You can control the access of a visiting Web robot. You can configure the robots.txt file that exists on your web server, usually at the root level, to control access. Web robots are programs that crawl through the web to obtain web content for all the sites that are visited, and provide indexing for better performance of search engines. You can also specify separate rules for different robots.

Why would I want to edit Drupal's pre-existing robots.txt file?

Malicious robots might choose not to honor the robots.txt file, and by editing this file you are broadcasting which sites you do not want others to see. Therefore, you should not use this file to hide sensitive data. Instead, you might want to edit your robots.txt file to:

  • Prevent duplicate information from being identified on your site
  • Prevent internal pages from appearing in search engines
  • Prevent private pages from appearing in search engines
  • Prevent particular images, files, and so on, from bring crawled
  • Specify a crawl-delay attribute to prevent robots from overloading your server at load time
  • Exclude a particular robot

Before you begin

You must have a Developer Portal enabled, and you must have administrator access to complete this tutorial.

About this tutorial

You will edit the pre-existing robots.txt file and exclude access to a visiting robot called BadBot.

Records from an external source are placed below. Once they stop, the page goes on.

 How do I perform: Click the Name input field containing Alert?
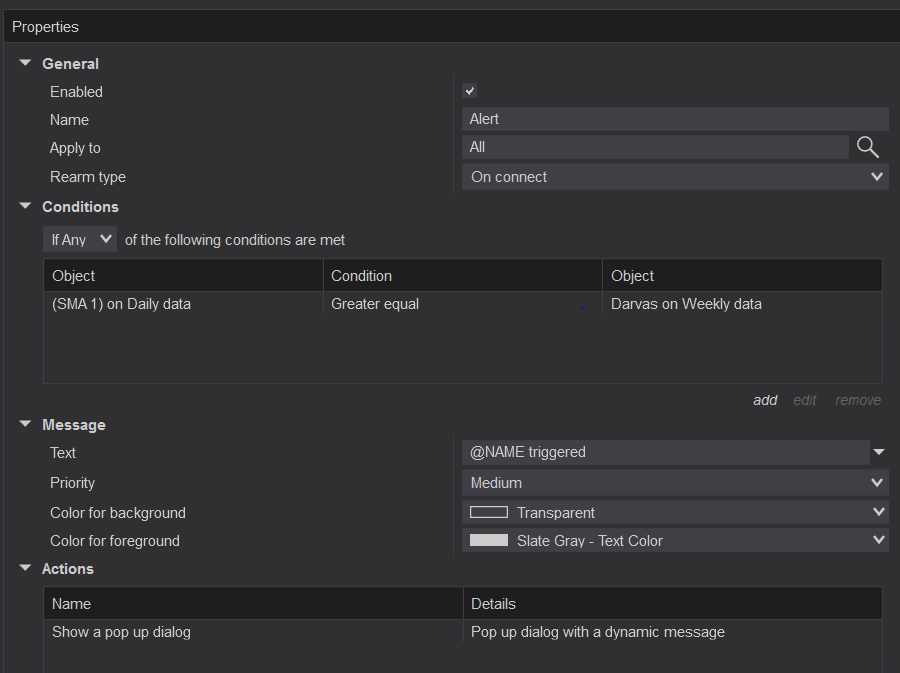pos(675,119)
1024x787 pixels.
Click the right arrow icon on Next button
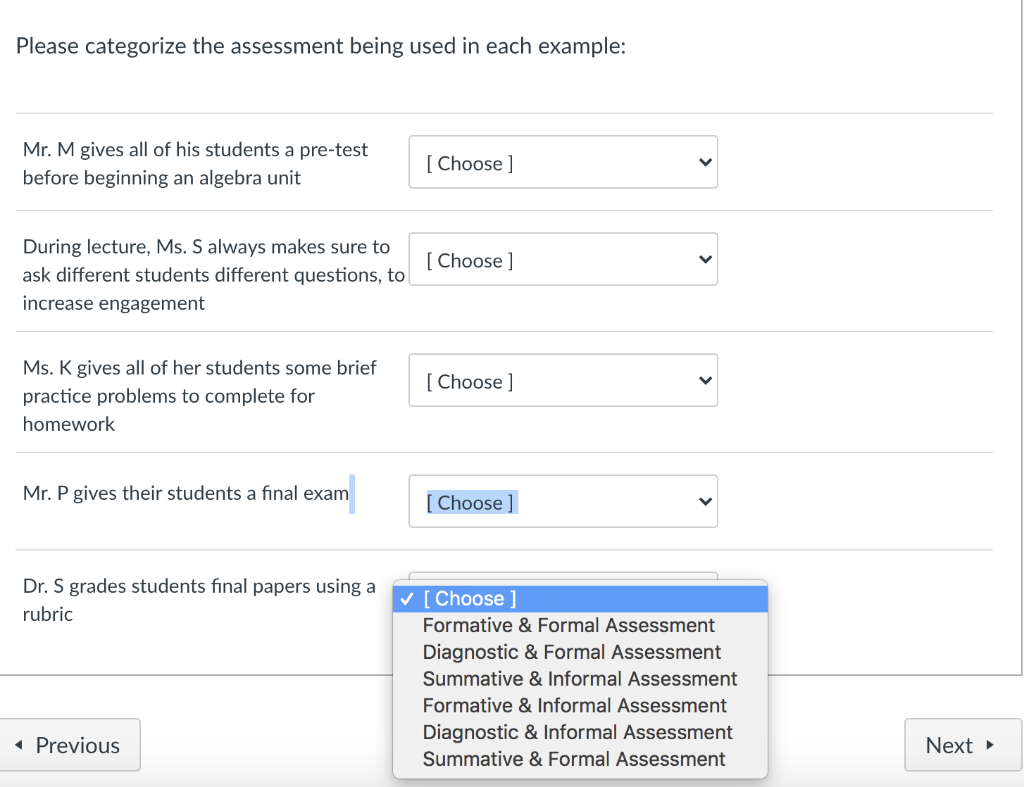(989, 744)
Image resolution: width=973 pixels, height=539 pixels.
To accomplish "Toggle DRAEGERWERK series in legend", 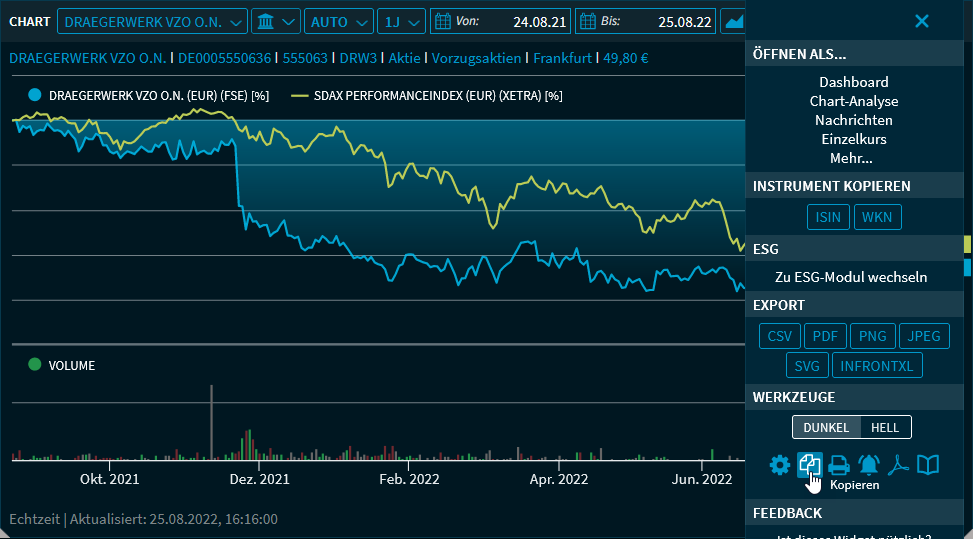I will click(35, 96).
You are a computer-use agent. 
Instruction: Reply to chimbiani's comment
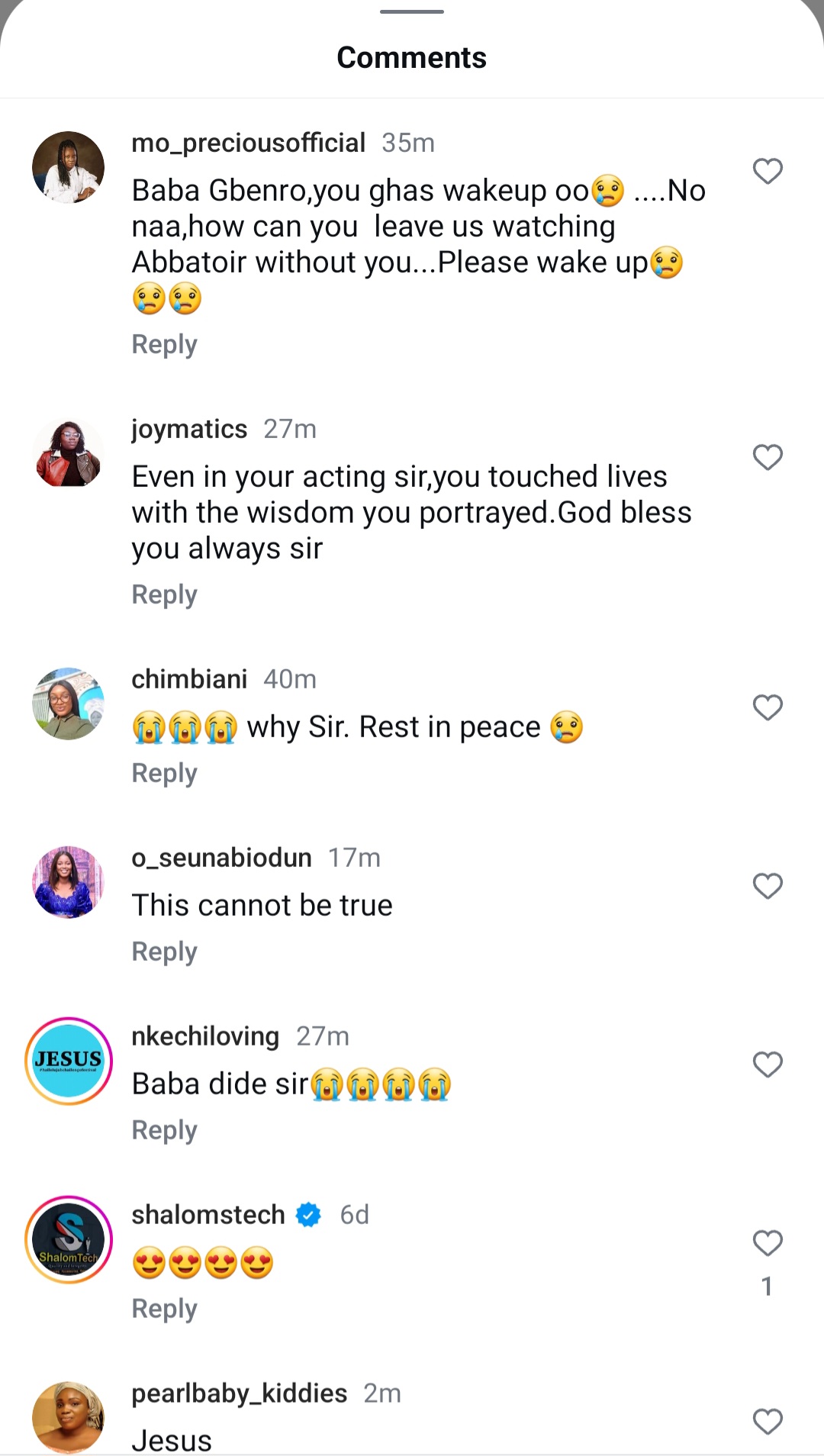click(x=164, y=773)
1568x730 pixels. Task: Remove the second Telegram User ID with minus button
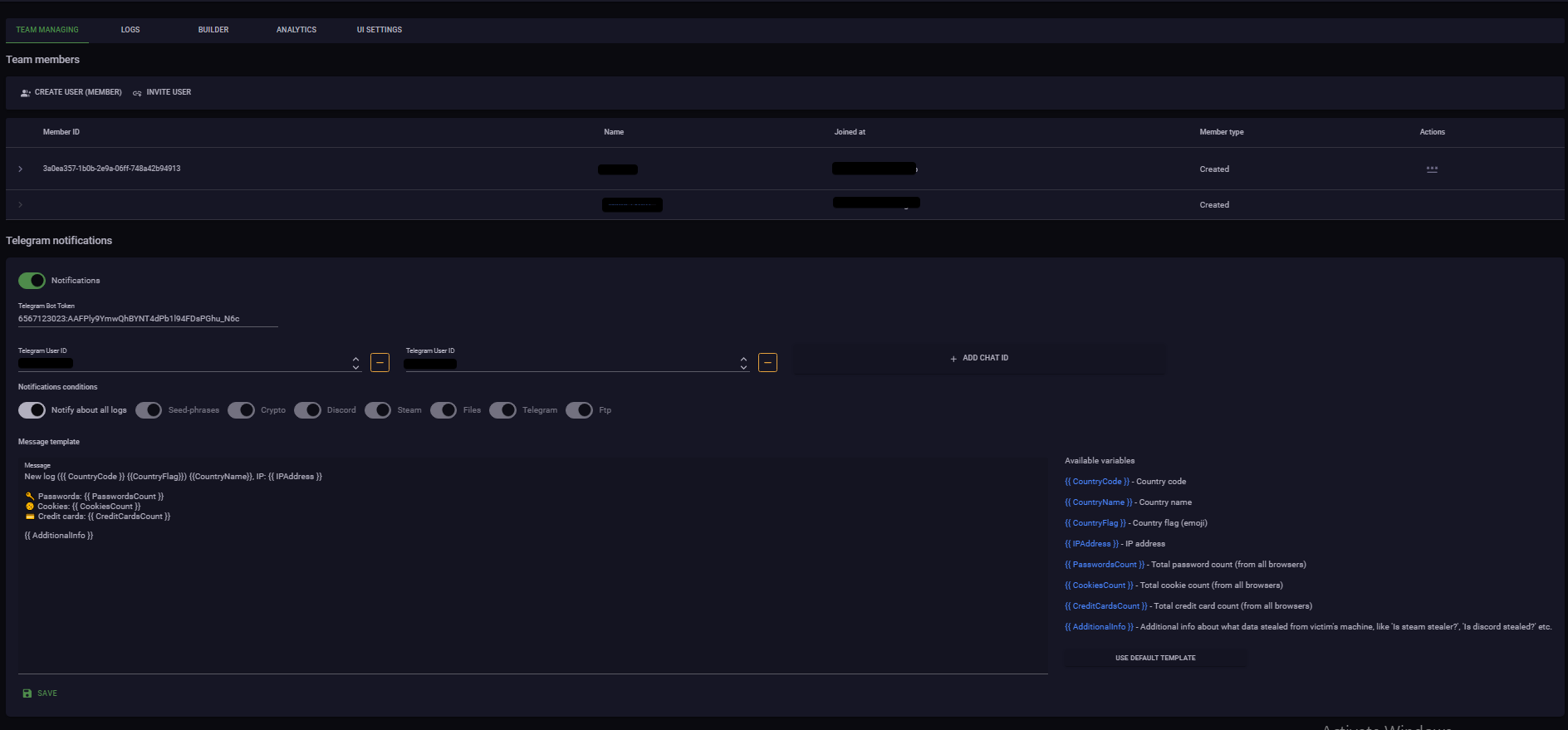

  1. Log in to your Developer Portal as an administrator.
  2. If the administrator dashboard isn’t displayed, click Manage to display it.
  3. Navigate to Configuration > Search and Metadata > RobotsTxt.

    Show robots.txt

  4. Enter the policy to exclude access to a robot called BadBot.
    User-agent: BadBot
    Disallow: /
  5. Click Save Configuration to save your changes.

What you did in this tutorial

You have now successfully customized the robots.txt file. Robots now use this updated file to decide where they can crawl on your site. The BadBot robot is excluded access.

You can check whether your robots.txt file is successfully changed by navigating to your site and appending /robots.txt. You should see the content you entered into that file.

Show the results

For more information on how to edit your robots.txt file, see https://www.robotstxt.org/.

What to do next

You can edit the robots.txt at any time by navigating back to the page within the configuration settings. You might choose to duplicate this file across all of your sites, or choose different policies for different sites.